Some employees will walk through walls for their bosses. How to become one of those bosses.
One evening many years ago I walked out of work with my boss. We worked on the far side of the building so we had a few minutes to chat. Over the course of 10 minutes, she asked me about my career: What did I want to accomplish, where did I see myself going--and talked about how she could help position me to succeed.
That was the first moment anyone I worked for expressed any interest in my future. Not only does it remain one of the most impactful discussions of my professional life, it changed how I approach management.
I am always surprised that business owners take it personally when employees leave their companies for new opportunities. People work hard for a paycheck, but money doesn’t buy loyalty. If you want your team to walk through walls for you, they need to know you will do the same for them--and that doesn’t just mean raises and job responsibilities. Show you care not just about teaching them to achieve your business goals, but to help them achieve their own.
As my former boss and I chatted that night, the meaning wasn’t in what we talked about. In fact I really don’t even remember what I said to her. What I recall so vividly was the feeling of having someone senior actually want to understand my goals and direct me on how to achieve them. There was nothing in it for her, and my career path ultimately had little resemblance to whatever we might have discussed. It doesn’t matter. What really stuck with me is the tremendous power of caring. She cared. She was committed to me. She wanted me to be successful for no other reason than because I was demonstrating potential. I would have walked through a wall for her after that discussion, and twenty years later I still would.
Fast forward to today: As a business owner it’s hard to find time to breathe, much less to get intimately involved with the individual career aspirations of a large team.
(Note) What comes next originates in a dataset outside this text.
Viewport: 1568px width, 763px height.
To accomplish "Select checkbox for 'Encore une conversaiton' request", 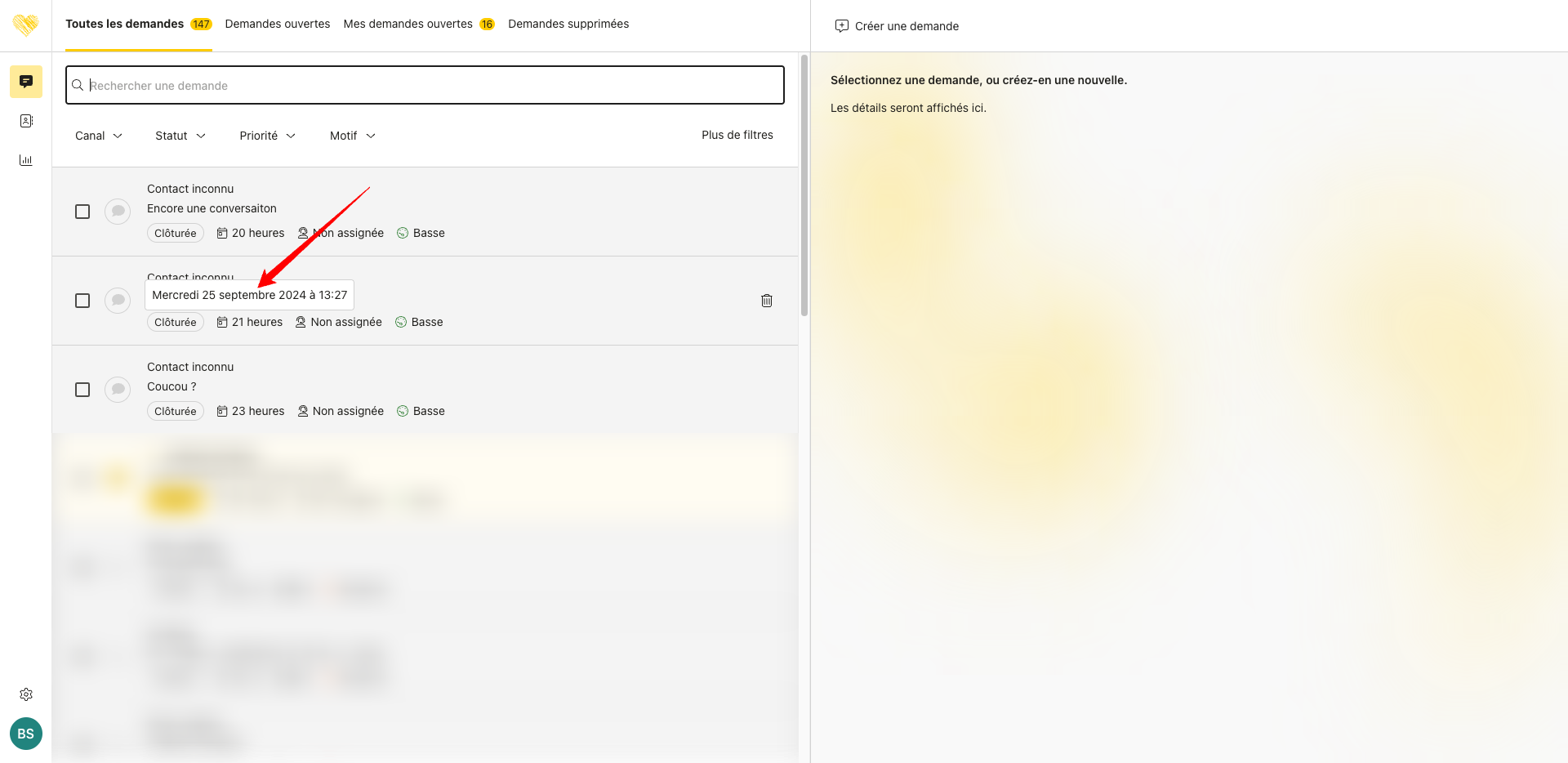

Yet I believe it is one of the most important roles I have. Owning an ad agency means working with many people who are only a few years out of school. Often a career discussion means simply helping them understand that it is important to actually think about where they want to go professionally. My goal is not to tell them what to do but to help them think through their own aspirations and ensure they view career planning as critical to their success. Here's how to structure those conversations.
Schedule a regular time slot in your calendar for one-on-one time. Whether it’s a regular early morning coffee or a monthly lunch, block a time to meet with different people. Make sure to sit down with those you don’t get to work with every day. Having this on your calendar won’t guarantee that something doesn’t come up that causes you to reschedule, but it will remind you to make the effort. Make sure your calendar alerts you a few days beforehand so you can ask someone to make the time in his or her schedule to meet you.
Remember this time is about them, not you. It’s ok to talk a bit about what’s going on with your business, but this time is about asking and listening not talking. Find out whether they have thought about where they are heading in their career. If they had a magic wand, what would they be doing for a living in 5-10 years?
It’s ok if their future doesn’t include you. Not everyone aspires to work in the same company until they get a gold watch and retirement party. Make sure not to steer the discussion toward what they want to dofor you. That’s both self-serving and intimidating and is unlikely to get them to trust you with their real goals.
They just may remember your conversation in 20 years.